Jonny hits up the Japanese import with his final impressions. If you’re thinking about getting the upcoming US version, be sure to check out this thorough examination.
In the sequel to last year's debut of Mega Man platforming on GBA, the second game to feature only Zero offers little new. But of course, fans of this series are quite accustomed to change coming slowly. If you are one of those die-hard Mega Man fans, MMZ2 will provide you with several more levels and bosses to test your mettle. You can import it from Video Game Depot or wait for the localized version.
Zero 2, like its predecessor, eschews the classic Mega Man (X) character in favor of his angst-ridden friend, Zero. As always, the main appeal of this character is his big energy sword. Playing with the sword provides a distinctly more visceral and risky gameplay style than with Mega Man's trusty old blaster, though the latter is available to Zero as well. Both sword and blaster are exactly the same as in the last game.

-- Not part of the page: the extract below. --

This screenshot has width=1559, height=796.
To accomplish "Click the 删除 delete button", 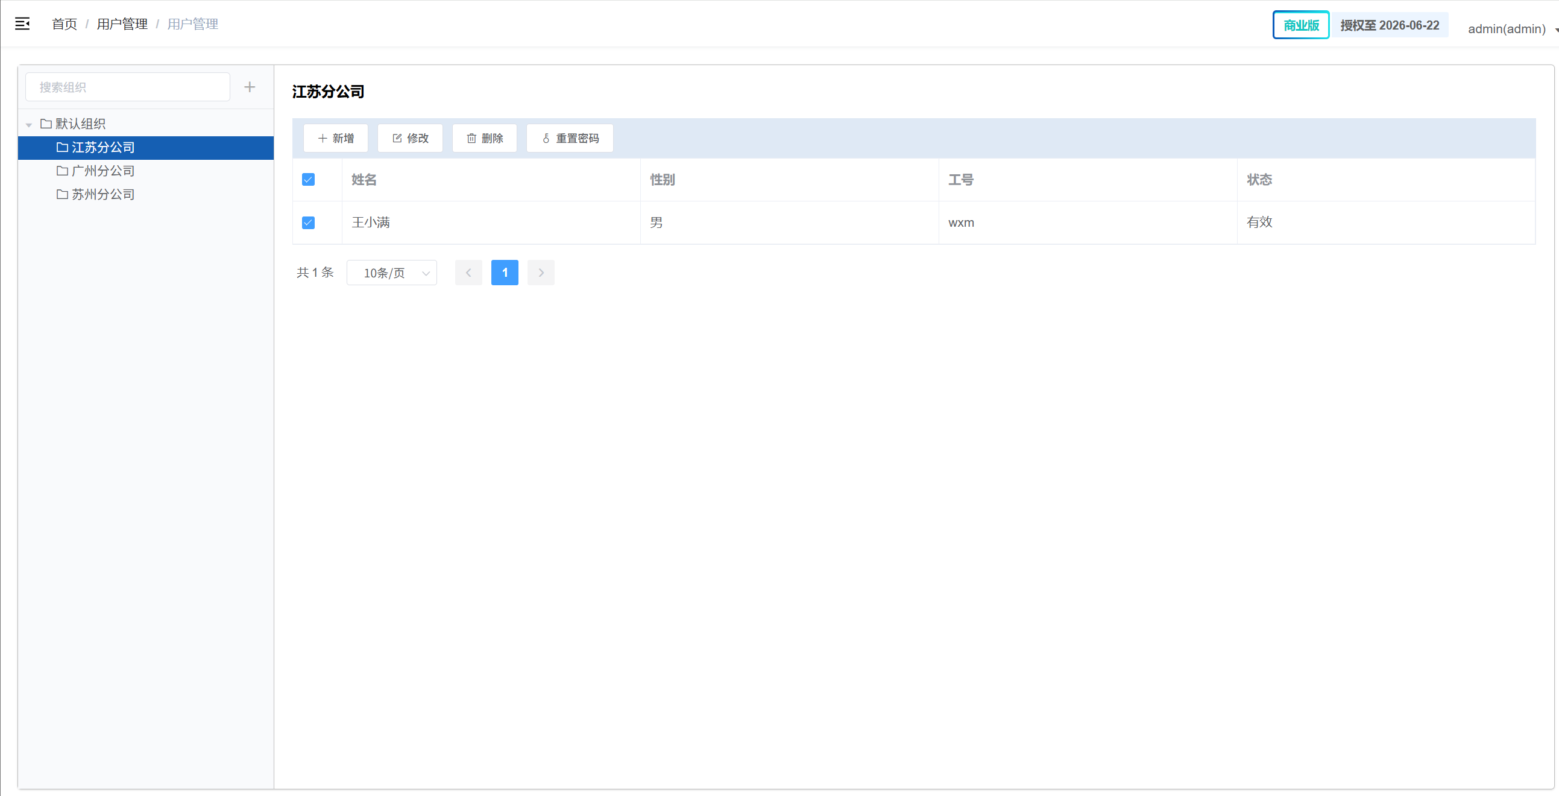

Also unchanged is the shield, which reflects enemy shots and doubles as a boomerang.
The rod, which was easily the least interesting weapon last time around, has been upgraded to a grappling hook. Such a radical new way to get around could open up new ground for the series, but spotty execution this time around makes swinging across the ceiling more of a chore than fun. Both the timing and hit detection for the grappling hook are brutally picky, so that you have to virtually master the thing before even making basic swings. On top of it all, you are often asked to swing over spikes or bottomless pits, so one tiny mistake spells death. It didn't take long before I started to dread such areas, and dread isn't exactly a feeling you want evoked while playing a game.
The rest of the game is similarly difficult, to the point that I often became infuriated and had to quit playing for a while. Though certainly not impossible (I did eventually beat it), this is a gameplay experience you will remember as much for its frustrating moments as its glorious ones. There is at least a sense of satisfaction to be gained from finally completing that damned ice level full of instant-death spikes, mandatory grappling sections, and enemies that can kill you in three hits. And, it must be said, this is primarily a skill-based game in which you must hone and rely on your abilities (not to mention your patience). But the game would be just as challenging and much more fun without such sadistic level designs.

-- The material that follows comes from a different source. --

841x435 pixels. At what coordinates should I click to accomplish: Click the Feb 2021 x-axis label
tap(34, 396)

The cyber-elf system is back and as nonsensical as ever. Basically, you find the little guys flying around levels or left behind by fallen enemies. Equipping one between levels will grant some power to Zero; some can be used only once (like a health refill), while others are permanent, like giving you Sub-Tanks or a longer energy meter. Some elves are practically useless; others can be a big help. It's also possible to play through the whole game without using a single one, as I did. Thankfully, there are two Sub-Tanks simply hidden in the levels, but otherwise your exploratory efforts will yield only more cyber-elves. The elemental system is also back, and it's still way too simple and underused. The element of your weapon hardly ever matters except in boss fights, which can actually become too easy if you exploit an elemental weakness. There are only one or two instances in which you can use an element to affect the environment.

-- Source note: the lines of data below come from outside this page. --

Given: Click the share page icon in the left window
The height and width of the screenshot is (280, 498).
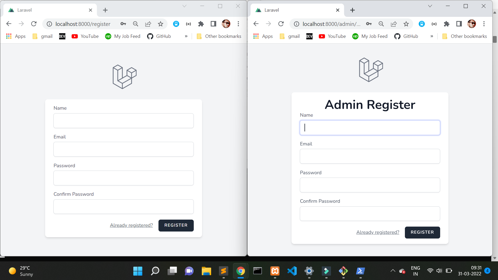Looking at the screenshot, I should [x=148, y=24].
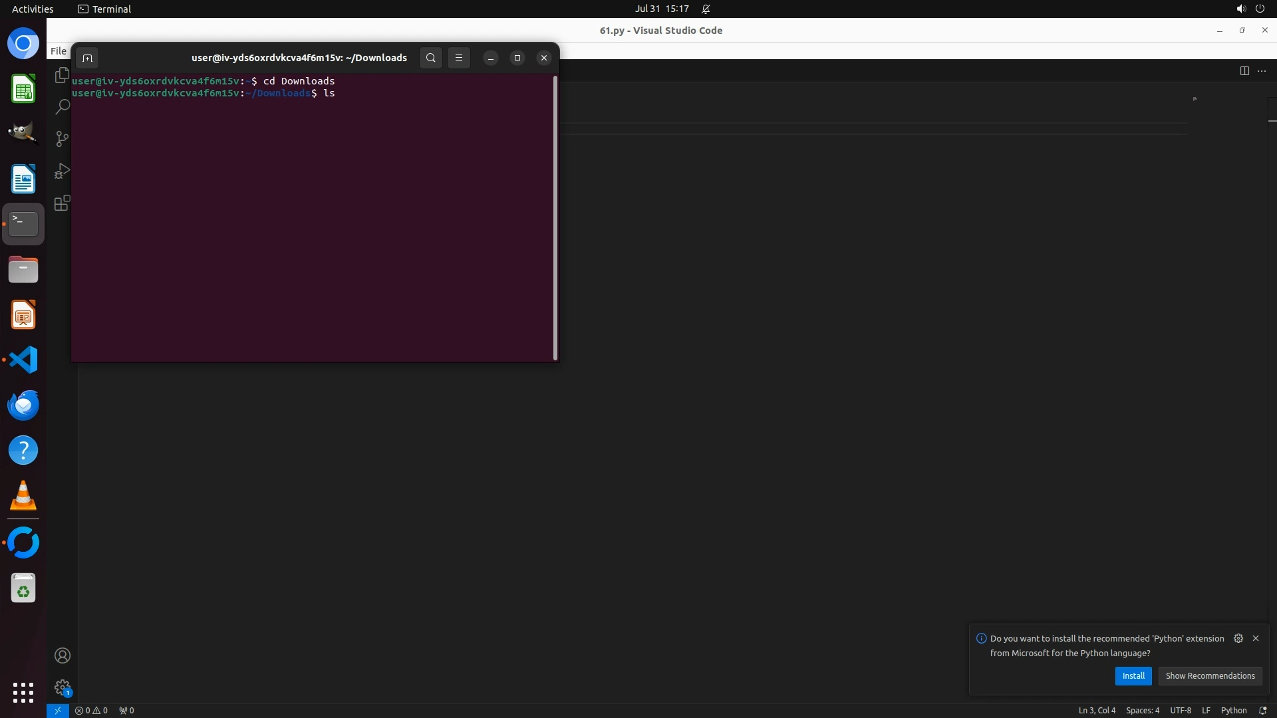Viewport: 1277px width, 718px height.
Task: Click Show Recommendations button
Action: pyautogui.click(x=1210, y=675)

Two new features attempt to extend replay value. Alternate suits are not too difficult to earn, though the conditions for getting each one are kept secret by the game. For instance, if you collect at least twenty energy capsules in one stage, you may get a suit that makes such capsules appear more often. The different suits are a cool addition, though the abilities of each are not all that pronounced. On the other hand, EX powers are basically super-moves that can be incredibly powerful, but you have to play through a level almost perfectly to earn one. Both suits and EX powers can only be unlocked the first time you complete a level, so it's unlikely that you'll find many until your second time through the game. Thanks to a “New Game +” feature, you can beat the game over and over, each time keeping your suits and EX abilities for the next time around. In this way, Zero 2 actually has quite a bit of replay value for those with the skill and patience to keep attempting the unlockables.
MMZ2 works fine as an import, even though there is almost no English. The menus are fairly easy to figure out, and the story will probably make just as little sense after being translated for the US release. One semi-major problem is the cyber-elves, which are described only in Japanese text.
Finally, it's worth noting that the intriguing (though less than fully realized) RPG elements from the first Zero game have been toned down dramatically. You can still walk around the base between missions, but there is no reason to do so, and the world is much smaller this time around. Missions are now simply chosen from a menu, and you are teleported directly to the appropriate level. In other words, the levels are no longer tied together by one giant overworld. This change makes Zero 2 feel more like a straightforward action game, for better or worse. All four weapons can still be leveled up, but there are no new abilities or upgrades over the last game's offerings.
Mega Man Zero 2 is a very solid handheld action game, just like its predecessor. However, its cruel level design (blind jumps abound) takes some fun out of the otherwise satisfying skill-based gameplay. The only major addition to the formula, the grappling hook, is interesting but ultimately too frustrating in implementation. Otherwise, Zero 2 is pretty much more of the same, even less avant-garde than the first one. Hardcore Mega Man fans should find it to be a worthy sequel with plenty to do. Everyone else should attempt this challenging game only with a great reserve of patience.